= David Underdown =

British historian (1925–2009)

David Edward Underdown (19 August 1925 – 26 September 2009) was a historian of 17th-century English politics and culture and Professor Emeritus at Yale University. Born at Wells, Somerset, Underdown was educated at the Blue School and Exeter College, Oxford. The books Revel, Riot, and Rebellion and Fire from Heaven won prizes from the North American Conference on British Studies and the New England Historical Association. After retiring from Yale in 1996, Underdown wrote a well-received book about the history of cricket in the Hambledon era, Start of Play.

According to The Guardian:
 His most famous study, Pride's Purge: Politics in the Puritan Revolution (1971), is a narrative of the tangle of events that took place in England during the late 1640s and led to the purge of the Long Parliament and the execution of King Charles I. Almost four decades on, the book remains a fixture of undergraduate reading lists. Underdown went on to pioneer the study of local history, popular politics, gender and sport.

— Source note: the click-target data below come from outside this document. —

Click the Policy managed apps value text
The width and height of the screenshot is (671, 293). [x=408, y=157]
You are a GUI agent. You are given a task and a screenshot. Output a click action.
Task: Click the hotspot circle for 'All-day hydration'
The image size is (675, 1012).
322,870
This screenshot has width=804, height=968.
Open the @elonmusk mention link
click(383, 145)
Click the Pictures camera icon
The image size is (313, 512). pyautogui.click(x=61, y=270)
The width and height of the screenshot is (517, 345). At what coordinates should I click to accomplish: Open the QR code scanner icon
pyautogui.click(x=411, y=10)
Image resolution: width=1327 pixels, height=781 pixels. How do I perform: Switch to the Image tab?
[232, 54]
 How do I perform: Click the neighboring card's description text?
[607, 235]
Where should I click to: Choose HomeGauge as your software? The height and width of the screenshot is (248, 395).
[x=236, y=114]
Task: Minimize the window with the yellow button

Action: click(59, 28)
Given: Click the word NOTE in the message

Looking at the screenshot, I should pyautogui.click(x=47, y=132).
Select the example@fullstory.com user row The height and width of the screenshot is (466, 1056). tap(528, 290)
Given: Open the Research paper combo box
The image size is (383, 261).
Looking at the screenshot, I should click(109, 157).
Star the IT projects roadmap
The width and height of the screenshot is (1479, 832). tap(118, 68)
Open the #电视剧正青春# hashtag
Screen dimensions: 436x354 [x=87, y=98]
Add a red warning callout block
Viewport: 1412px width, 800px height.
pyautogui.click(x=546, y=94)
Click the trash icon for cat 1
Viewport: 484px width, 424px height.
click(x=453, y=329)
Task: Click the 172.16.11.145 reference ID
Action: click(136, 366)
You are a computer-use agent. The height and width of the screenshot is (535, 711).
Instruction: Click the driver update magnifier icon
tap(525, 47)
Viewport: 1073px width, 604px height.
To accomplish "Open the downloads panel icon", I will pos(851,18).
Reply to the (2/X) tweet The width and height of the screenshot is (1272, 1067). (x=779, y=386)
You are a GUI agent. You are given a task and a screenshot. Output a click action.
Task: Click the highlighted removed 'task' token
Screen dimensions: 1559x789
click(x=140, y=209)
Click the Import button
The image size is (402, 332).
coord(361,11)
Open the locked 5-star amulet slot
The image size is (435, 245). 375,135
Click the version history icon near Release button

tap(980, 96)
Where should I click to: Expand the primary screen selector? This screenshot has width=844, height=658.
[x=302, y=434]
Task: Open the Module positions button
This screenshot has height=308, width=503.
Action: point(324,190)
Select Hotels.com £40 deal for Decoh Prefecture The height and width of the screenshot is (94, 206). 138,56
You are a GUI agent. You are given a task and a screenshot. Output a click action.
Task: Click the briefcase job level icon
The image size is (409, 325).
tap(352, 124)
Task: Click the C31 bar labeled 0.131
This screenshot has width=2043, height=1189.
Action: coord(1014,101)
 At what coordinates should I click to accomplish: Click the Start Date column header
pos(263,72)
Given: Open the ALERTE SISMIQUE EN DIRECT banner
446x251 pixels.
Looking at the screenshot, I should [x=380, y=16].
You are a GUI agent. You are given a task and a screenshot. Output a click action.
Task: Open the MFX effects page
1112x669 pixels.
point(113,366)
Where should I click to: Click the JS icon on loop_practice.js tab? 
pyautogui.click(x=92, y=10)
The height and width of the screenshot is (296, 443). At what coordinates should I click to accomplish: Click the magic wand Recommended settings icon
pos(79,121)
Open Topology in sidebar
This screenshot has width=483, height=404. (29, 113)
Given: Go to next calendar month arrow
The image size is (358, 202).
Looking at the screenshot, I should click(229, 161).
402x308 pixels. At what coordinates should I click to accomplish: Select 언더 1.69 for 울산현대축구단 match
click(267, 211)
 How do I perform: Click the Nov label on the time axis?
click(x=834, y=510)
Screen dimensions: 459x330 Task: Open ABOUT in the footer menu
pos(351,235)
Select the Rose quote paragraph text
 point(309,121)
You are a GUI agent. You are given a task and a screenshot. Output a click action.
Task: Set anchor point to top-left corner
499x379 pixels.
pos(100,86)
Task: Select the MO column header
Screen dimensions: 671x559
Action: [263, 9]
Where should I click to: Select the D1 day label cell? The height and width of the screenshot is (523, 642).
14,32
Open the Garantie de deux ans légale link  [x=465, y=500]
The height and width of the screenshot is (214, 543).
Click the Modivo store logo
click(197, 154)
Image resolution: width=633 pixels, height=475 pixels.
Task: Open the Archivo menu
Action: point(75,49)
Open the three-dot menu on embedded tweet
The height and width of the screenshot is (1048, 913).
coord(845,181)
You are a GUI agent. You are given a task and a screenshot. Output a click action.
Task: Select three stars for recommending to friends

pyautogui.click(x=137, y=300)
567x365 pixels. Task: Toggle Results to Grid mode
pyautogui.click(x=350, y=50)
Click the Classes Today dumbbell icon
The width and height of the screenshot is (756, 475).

Historian Phil Withington argued in 2015 that Underdown's sense of localism has been superseded by new scholarship, as has his sense of popular culture. The 1985 book on Revel, Riot and Rebellion and The Social History of Politics was an:
early attempt to ... build a new narrative of popular political participation and activism. But in doing so, it drew a straightforward and somewhat unlikely chain of causality between locale, cultural practices and conflict, and national political allegiances after 1642 – a chain all the more suspect if the sturdy concepts of localism and popular culture out of which it was forged are found to be a little rusty. The book now appears to rest on major fallacies and misinterpretations.
John Morrill argues that Revel, Riot and Rebellion received much less enthusiastic reviews compared to Underdown's earlier and later books. He concludes it is a book that was either published too early or too late.

==Books by Underdown==
This is a partial list:
- Somerset in the Civil War and Interregnum Newton Abbot, 1973.
- Fire from Heaven: Life in an English Town in the Seventeenth Century. 1992.
- A Freeborn People: Politics and the Nation in Seventeenth-Century England. 1996.
- Pride's Purge: Politics in the Puritan Revolution. Oxford, 1971.
- Revel, Riot, and Rebellion: Popular Politics and Culture in England, 1603–1660. OUP, 1985.
- Royalist Conspiracy in England, 1649–1660. New Haven, 1960.
- Start of Play: Cricket and Culture in Eighteenth-Century England. 2000.

==Articles by Underdown==
- 'A Case Concerning Bishops' lands: Cornelius Burges and the Corporation of Wells', Eng H.R.lxxviii (1963) 18-48
- 'The Chalk and the Cheese: Contrasts among the English Clubmen', P&Pno.85 (Nov 1979), 25-48
- 'Honest Radicals in the Counties, 1642–1649', in Puritans and Revolutionaries, ed. Pennington and Thomas, pp. 186–205.
- 'The Problem of Popular allegiance in the Civil War', TRHS5th Ser., xxxi (1981), 69-94.
- 'The Taming of the Scold: The Enforcement of the Patriarchal Authority in Early Modern England', in Order and Disorder in Early Modern England, ed. Anthony Fletcher and John Stevenson, Cambridge (1985), ch.4.